Existe um equilíbrio entre queda e renovação capilar, que pode ser quebrado por questões ambientais ou genéticas. Por exemplo, a baixa dosagem de algumas vitaminas, como o ferro, e o hipotireoidismo mal controlado afetam a renovação capilar.  Durante a consulta se faz um exame computadorizado que funciona como um raio-x, avaliando desde o tipo do couro cabeludo à espessura média dos fios. Isso permite entender, de forma individualizada, a progressão de cada paciente.

As duas causas mais comuns de queda de cabelo são a calvície genética e o eflúvio. No primeiro caso, contribuem a genética e os hormônios. Mais frequente no homem, a queda genética inicia-se na adolescência e progride até os 50 anos. Já o eflúvio é mais comum em mulheres. Nele, a queda é nítida quando se escova o cabelo, no banho ou no travesseiro. Quase sempre existe um fator desencadeante, como o pós-parto, cirurgias, estresse, privação de sono, dietas, medicações e infecções.

Na calvície genética nota-se pouca queda. O que ocorre é que os fios vão se tornando cada vez mais finos, até encolherem e a raiz morrer. Mas o padrão muda no homem e na mulher. No homem, começa como entradas na frente ou rarefação na coroa, podendo se unir com o tempo e levar à calvície total. Na mulher, geralmente começa no centro da cabeça e progride lateralmente

O tratamento clínico pode ser feito com medicações tópicas, vitaminas e loções. A oleosidade excessiva do couro cabeludo também deve ser tratada, pois interfere na queda.  Para acelerar o crescimento podemos utilizar o  laser fracionado e injeções de vitaminas. A infusão de substâncias com a radiofrequência fracionada é outra opção. Novos estudos apontam ainda para o uso injetável do plasma ativado com fatores de crescimento ou citocinas, a fim de estimular o nascimento de novos fios. Outra frente é a terapia celular, que promete bons resultados.

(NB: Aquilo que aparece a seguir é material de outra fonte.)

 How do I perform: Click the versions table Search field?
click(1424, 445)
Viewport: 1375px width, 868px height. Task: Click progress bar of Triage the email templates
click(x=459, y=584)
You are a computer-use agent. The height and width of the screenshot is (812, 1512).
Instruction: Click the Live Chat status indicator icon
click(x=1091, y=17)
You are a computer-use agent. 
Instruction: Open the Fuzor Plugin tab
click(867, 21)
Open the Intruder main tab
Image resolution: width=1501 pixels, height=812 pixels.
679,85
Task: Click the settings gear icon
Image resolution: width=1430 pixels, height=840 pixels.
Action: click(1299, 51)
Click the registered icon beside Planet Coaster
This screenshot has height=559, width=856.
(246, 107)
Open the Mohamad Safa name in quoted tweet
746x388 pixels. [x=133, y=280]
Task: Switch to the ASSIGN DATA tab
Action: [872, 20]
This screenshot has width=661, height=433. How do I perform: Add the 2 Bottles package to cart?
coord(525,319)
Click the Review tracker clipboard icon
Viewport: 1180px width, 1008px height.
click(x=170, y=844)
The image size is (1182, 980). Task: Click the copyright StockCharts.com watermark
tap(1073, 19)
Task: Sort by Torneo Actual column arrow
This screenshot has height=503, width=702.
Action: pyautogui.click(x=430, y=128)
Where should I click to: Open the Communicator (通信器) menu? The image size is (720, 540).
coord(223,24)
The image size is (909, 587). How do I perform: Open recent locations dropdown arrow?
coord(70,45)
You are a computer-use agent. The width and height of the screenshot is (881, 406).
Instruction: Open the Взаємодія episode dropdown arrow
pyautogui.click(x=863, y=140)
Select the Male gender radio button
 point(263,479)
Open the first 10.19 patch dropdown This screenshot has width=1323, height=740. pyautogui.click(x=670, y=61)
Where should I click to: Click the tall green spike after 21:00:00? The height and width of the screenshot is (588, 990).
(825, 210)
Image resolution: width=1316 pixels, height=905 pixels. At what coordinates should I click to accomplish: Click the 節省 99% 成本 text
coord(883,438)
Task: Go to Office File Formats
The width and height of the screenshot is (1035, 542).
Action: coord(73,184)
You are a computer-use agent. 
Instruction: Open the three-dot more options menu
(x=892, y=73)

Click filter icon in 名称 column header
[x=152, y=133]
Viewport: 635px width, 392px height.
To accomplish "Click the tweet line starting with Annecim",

O cabelo é a moldura da face e a preocupação com ele remonta à Antiguidade – papiros egípcios de 4 mil anos citavam fórmulas para queda à base de gordura de leão e óleo de rosas. Porém, os fios exigem cuidados extras, como a utilização de vitaminas e produtos tópicos. Alimentação rica em micronutrientes – como zinco, cobre e silício; e proteínas – favorece o crescimento capilar, mantendo os fios mais saudáveis.